[Opening DATASET EXTRACT section]
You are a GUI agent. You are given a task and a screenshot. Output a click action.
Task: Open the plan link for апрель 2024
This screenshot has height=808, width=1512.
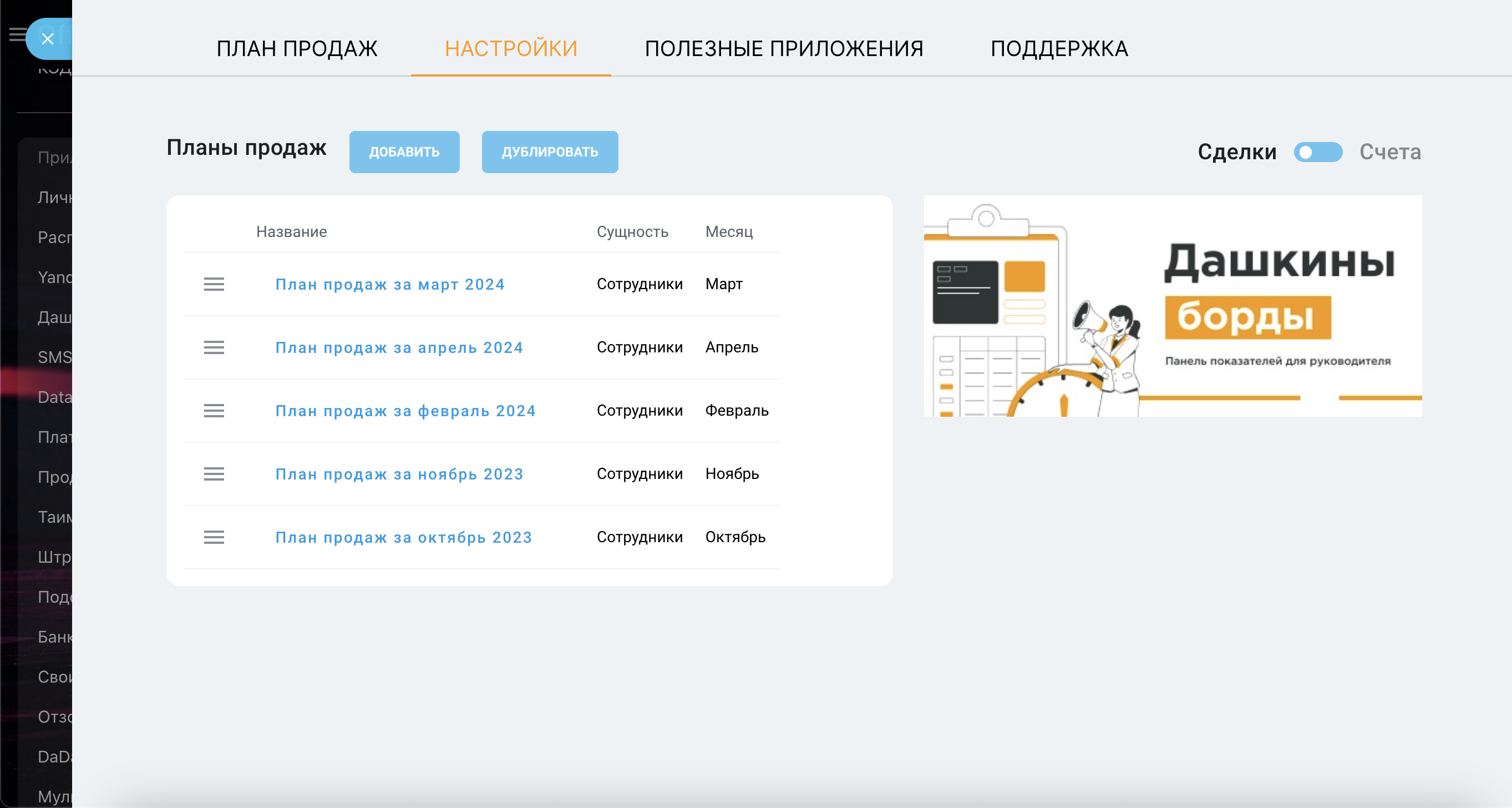[399, 347]
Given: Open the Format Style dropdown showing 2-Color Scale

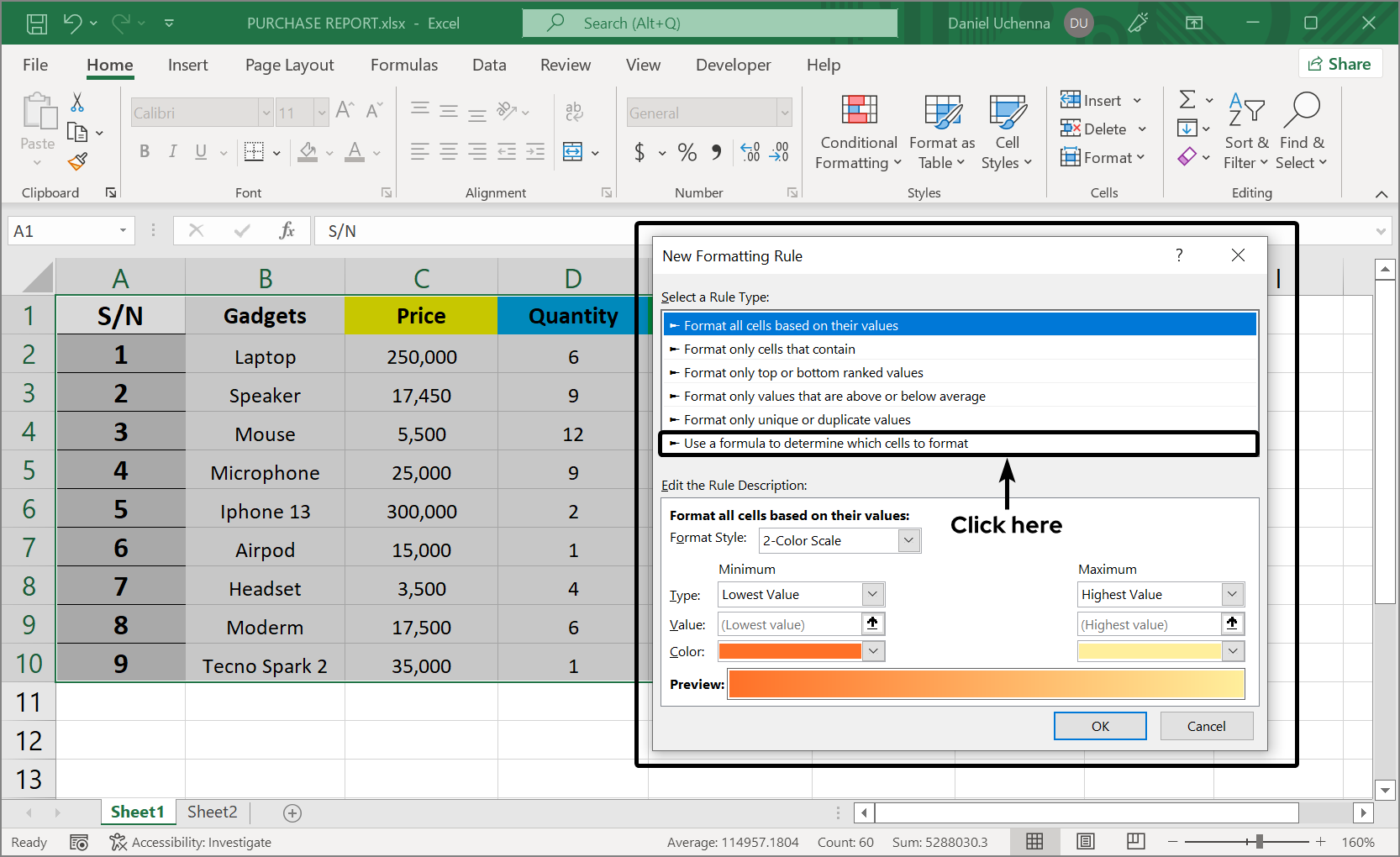Looking at the screenshot, I should coord(908,540).
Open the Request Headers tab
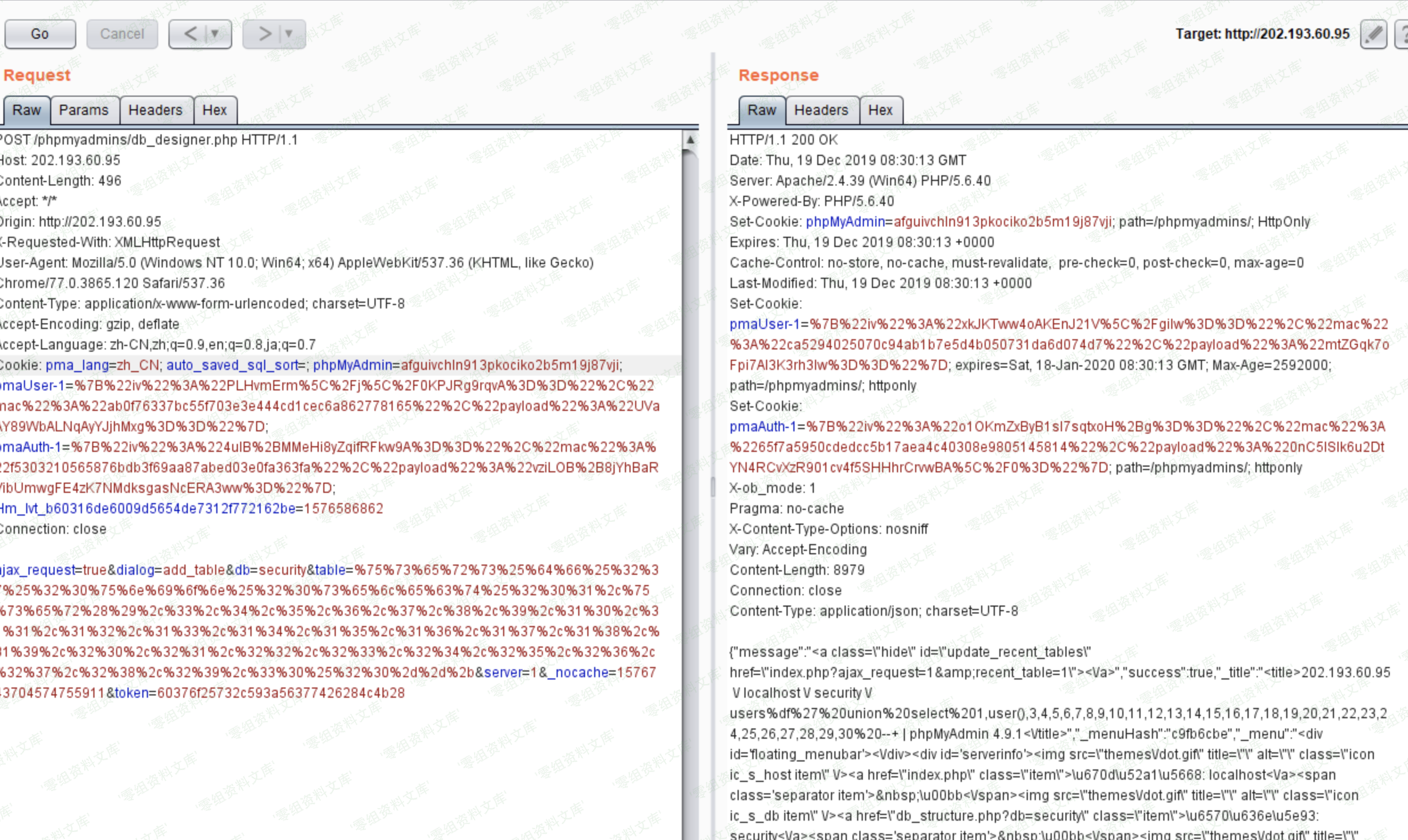This screenshot has width=1408, height=840. 155,110
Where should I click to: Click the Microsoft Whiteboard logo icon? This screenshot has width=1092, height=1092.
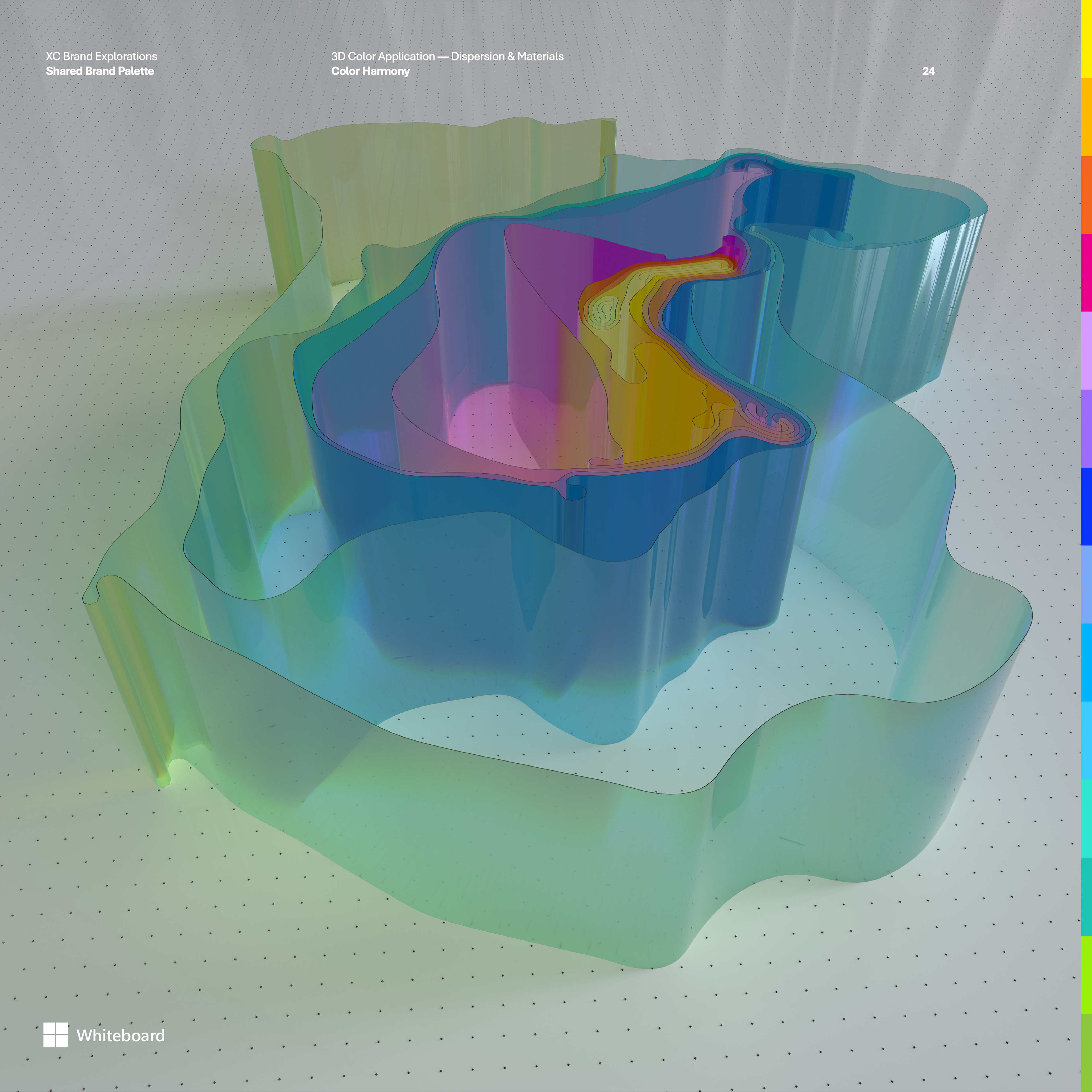[x=55, y=1035]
[Closing DATASET EXTRACT section]
Every entry must be retyped exactly, with the pictures removed.

[EXERCISE ANSWER]
You are a GUI agent. You are given a task and a screenshot. Output a click action.
Task: Open the plan link for апрель 2024
This screenshot has height=808, width=1512.
[399, 347]
Given: Open the Format Style dropdown showing 2-Color Scale

Looking at the screenshot, I should coord(908,540).
Open the Request Headers tab
This screenshot has width=1408, height=840. 155,110
Where should I click to: Click the Microsoft Whiteboard logo icon? This screenshot has width=1092, height=1092.
[x=55, y=1035]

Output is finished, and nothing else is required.